## Data section
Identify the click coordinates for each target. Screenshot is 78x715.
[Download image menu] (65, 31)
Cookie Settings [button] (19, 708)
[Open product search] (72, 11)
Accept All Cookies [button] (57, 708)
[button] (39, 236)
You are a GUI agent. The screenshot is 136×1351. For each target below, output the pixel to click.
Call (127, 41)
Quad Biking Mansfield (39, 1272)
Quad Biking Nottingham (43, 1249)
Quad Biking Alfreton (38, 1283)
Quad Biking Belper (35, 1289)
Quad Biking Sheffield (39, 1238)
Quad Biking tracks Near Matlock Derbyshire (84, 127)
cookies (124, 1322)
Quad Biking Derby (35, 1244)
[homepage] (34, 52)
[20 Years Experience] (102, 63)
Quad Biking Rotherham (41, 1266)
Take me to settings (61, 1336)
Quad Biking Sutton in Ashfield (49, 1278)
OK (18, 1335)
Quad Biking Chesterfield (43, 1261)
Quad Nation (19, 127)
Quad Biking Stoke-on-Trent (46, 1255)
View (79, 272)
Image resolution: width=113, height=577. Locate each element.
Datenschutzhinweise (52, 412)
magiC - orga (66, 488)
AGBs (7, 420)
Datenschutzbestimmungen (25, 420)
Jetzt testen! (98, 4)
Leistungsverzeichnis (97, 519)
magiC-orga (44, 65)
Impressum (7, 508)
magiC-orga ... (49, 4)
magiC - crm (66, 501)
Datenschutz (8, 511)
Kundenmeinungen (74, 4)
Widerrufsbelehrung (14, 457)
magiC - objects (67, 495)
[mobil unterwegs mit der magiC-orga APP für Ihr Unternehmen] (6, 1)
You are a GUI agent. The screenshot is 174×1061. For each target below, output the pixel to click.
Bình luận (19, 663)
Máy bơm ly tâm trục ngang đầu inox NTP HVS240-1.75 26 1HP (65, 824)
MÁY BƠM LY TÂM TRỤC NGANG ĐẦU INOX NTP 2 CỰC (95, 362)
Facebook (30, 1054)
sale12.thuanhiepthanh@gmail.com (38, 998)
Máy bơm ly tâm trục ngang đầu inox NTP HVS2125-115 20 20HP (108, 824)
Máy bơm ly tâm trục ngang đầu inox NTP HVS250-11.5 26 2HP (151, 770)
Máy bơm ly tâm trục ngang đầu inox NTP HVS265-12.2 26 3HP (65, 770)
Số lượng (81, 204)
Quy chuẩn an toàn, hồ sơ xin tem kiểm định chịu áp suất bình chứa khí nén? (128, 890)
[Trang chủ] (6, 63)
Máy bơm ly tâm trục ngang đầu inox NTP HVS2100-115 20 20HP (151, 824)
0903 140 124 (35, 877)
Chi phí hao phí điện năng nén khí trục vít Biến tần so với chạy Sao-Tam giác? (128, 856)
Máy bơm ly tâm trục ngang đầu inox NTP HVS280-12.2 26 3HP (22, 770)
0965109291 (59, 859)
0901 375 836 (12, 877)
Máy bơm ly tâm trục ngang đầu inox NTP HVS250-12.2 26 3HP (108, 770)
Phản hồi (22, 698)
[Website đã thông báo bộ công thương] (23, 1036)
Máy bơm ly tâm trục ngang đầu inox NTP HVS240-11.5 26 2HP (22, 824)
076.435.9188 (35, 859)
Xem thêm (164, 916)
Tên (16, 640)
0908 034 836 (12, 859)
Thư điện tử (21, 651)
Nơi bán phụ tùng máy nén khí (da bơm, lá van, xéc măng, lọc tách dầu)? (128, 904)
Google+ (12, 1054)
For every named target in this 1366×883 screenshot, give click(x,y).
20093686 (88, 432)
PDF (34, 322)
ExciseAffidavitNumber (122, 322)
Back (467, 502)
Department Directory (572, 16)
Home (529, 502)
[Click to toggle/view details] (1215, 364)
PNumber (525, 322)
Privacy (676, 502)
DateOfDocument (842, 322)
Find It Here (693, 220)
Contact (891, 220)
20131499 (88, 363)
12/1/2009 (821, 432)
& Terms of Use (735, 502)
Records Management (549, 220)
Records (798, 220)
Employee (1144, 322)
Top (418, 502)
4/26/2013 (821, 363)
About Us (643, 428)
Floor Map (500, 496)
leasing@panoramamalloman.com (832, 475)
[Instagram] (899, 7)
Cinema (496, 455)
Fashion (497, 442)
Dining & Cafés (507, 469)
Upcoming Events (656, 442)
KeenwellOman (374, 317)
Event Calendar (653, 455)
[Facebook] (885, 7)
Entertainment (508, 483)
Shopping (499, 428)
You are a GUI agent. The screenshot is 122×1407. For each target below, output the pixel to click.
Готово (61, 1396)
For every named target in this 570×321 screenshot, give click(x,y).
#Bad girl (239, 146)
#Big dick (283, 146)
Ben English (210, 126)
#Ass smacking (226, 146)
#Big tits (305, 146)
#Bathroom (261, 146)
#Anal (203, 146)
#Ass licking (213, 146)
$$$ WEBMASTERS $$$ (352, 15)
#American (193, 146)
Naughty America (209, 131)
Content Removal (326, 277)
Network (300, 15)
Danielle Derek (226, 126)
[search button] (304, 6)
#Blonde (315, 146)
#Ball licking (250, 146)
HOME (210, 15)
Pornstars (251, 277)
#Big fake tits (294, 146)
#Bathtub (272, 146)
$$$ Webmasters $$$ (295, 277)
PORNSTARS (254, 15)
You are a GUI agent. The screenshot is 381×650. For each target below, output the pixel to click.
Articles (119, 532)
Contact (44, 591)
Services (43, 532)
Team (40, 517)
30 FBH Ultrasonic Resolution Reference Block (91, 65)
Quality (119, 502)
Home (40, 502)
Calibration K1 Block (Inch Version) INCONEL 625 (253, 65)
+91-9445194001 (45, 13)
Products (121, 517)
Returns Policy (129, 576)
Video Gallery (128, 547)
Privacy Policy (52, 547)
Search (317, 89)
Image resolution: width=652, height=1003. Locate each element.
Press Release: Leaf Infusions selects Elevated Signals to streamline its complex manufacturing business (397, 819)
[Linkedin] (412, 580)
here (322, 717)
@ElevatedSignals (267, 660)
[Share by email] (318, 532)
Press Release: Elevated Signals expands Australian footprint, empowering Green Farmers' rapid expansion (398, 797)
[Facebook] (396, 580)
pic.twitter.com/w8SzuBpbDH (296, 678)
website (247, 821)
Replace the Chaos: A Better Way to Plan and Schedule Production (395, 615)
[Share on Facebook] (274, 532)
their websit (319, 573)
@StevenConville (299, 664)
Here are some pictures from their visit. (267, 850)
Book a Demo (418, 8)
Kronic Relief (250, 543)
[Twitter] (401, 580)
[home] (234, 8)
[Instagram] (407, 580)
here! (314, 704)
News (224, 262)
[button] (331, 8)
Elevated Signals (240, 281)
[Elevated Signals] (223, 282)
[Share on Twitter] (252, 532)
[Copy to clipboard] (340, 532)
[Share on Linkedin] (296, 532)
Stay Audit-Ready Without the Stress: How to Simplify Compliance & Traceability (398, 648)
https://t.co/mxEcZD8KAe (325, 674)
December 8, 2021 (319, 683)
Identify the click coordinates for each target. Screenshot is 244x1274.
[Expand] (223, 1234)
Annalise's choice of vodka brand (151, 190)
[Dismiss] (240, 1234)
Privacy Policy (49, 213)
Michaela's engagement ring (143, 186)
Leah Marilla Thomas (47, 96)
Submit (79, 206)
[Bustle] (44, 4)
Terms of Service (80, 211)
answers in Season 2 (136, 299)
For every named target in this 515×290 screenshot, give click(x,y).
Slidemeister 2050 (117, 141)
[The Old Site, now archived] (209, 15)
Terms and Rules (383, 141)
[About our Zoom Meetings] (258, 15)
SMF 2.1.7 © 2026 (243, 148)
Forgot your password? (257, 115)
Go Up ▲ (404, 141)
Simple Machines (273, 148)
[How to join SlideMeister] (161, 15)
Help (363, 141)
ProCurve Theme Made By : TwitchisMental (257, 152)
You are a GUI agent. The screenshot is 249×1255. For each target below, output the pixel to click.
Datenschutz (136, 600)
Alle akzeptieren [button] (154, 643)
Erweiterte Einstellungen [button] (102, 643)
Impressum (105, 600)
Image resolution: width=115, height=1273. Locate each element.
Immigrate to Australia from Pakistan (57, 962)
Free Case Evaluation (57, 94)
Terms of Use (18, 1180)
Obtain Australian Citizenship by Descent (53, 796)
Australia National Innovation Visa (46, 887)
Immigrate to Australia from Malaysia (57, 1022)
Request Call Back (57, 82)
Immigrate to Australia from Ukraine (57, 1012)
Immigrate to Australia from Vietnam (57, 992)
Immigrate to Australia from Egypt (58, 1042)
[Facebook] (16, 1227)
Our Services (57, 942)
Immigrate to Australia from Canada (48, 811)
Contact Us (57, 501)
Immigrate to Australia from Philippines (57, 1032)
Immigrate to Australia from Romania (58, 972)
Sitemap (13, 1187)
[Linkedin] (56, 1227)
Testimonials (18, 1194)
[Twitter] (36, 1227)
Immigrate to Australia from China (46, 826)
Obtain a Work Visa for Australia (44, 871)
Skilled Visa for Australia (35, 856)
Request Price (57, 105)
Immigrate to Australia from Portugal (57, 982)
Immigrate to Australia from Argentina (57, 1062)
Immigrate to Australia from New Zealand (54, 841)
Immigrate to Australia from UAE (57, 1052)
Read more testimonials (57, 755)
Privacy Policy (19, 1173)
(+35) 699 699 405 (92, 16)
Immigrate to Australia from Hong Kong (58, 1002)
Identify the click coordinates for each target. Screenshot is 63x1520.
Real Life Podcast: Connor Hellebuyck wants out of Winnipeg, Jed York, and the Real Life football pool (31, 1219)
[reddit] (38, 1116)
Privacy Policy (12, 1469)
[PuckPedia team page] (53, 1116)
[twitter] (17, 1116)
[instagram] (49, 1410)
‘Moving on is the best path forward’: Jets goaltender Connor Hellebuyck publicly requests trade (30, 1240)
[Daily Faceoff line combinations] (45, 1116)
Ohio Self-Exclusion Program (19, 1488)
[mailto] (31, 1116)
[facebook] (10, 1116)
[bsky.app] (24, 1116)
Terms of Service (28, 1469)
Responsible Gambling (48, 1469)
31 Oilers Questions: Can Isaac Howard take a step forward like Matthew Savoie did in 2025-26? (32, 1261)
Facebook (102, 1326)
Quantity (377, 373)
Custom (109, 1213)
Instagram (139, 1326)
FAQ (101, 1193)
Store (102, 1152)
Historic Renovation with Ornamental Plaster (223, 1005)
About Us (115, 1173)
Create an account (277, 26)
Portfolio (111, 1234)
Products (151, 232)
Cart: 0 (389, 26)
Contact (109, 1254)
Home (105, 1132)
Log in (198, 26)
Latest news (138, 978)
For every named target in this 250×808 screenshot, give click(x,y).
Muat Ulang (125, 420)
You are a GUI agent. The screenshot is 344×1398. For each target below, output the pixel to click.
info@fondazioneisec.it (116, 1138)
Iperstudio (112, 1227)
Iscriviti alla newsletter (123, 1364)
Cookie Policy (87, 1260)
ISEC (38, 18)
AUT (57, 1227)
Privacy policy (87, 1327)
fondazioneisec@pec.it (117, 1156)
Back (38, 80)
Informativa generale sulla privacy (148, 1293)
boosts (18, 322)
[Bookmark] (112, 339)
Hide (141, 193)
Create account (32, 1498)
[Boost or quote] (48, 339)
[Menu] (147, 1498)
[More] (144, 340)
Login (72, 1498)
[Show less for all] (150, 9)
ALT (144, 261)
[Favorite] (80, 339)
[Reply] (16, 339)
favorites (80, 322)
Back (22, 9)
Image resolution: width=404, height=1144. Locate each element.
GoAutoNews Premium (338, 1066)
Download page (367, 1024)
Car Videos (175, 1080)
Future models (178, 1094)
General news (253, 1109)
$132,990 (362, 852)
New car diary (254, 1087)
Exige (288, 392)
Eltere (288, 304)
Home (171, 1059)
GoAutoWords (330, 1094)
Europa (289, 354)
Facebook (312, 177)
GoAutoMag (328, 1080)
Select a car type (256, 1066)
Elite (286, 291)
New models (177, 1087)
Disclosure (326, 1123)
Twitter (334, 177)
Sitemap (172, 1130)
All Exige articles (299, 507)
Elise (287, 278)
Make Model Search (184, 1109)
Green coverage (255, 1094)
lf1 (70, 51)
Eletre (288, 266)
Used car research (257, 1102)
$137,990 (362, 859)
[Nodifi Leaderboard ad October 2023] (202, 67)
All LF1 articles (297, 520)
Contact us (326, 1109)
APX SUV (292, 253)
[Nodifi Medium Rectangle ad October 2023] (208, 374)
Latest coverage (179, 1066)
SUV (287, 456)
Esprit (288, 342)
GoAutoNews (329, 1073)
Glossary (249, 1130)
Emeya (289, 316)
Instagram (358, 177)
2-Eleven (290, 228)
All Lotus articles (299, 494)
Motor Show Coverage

## Exercise instructions
Please substitute "Relocate" for "Immigrate" throughout the stretch of entries from the line that contains "Immigrate to Australia from Philippines" through the line that contains "Iperstudio (112, 1227)". Return only those lines, with nothing else changed.

## Complete answer
Relocate to Australia from Philippines (57, 1032)
Relocate to Australia from Romania (58, 972)
Sitemap (13, 1187)
[Linkedin] (56, 1227)
Testimonials (18, 1194)
[Twitter] (36, 1227)
Relocate to Australia from China (46, 826)
Obtain a Work Visa for Australia (44, 871)
Skilled Visa for Australia (35, 856)
Request Price (57, 105)
Relocate to Australia from Portugal (57, 982)
Relocate to Australia from Argentina (57, 1062)
Relocate to Australia from New Zealand (54, 841)
Relocate to Australia from UAE (57, 1052)
Read more testimonials (57, 755)
Privacy Policy (19, 1173)
(+35) 699 699 405 (92, 16)
Relocate to Australia from Hong Kong (58, 1002)
Identify the click coordinates for each target. Screenshot is 63x1520.
Real Life Podcast: Connor Hellebuyck wants out of Winnipeg, Jed York, and the Real Life football pool (31, 1219)
[reddit] (38, 1116)
Privacy Policy (12, 1469)
[PuckPedia team page] (53, 1116)
[twitter] (17, 1116)
[instagram] (49, 1410)
‘Moving on is the best path forward’: Jets goaltender Connor Hellebuyck publicly requests trade (30, 1240)
[Daily Faceoff line combinations] (45, 1116)
Ohio Self-Exclusion Program (19, 1488)
[mailto] (31, 1116)
[facebook] (10, 1116)
[bsky.app] (24, 1116)
Terms of Service (28, 1469)
Responsible Gambling (48, 1469)
31 Oilers Questions: Can Isaac Howard take a step forward like Matthew Savoie did in 2025-26? (32, 1261)
Facebook (102, 1326)
Quantity (377, 373)
Custom (109, 1213)
Instagram (139, 1326)
FAQ (101, 1193)
Store (102, 1152)
Historic Renovation with Ornamental Plaster (223, 1005)
About Us (115, 1173)
Create an account (277, 26)
Portfolio (111, 1234)
Products (151, 232)
Cart: 0 (389, 26)
Contact (109, 1254)
Home (105, 1132)
Log in (198, 26)
Latest news (138, 978)
For every named target in this 250×808 screenshot, give click(x,y).
Muat Ulang (125, 420)
You are a GUI agent. The screenshot is 344×1398. For each target below, output the pixel to click.
info@fondazioneisec.it (116, 1138)
Iperstudio (112, 1227)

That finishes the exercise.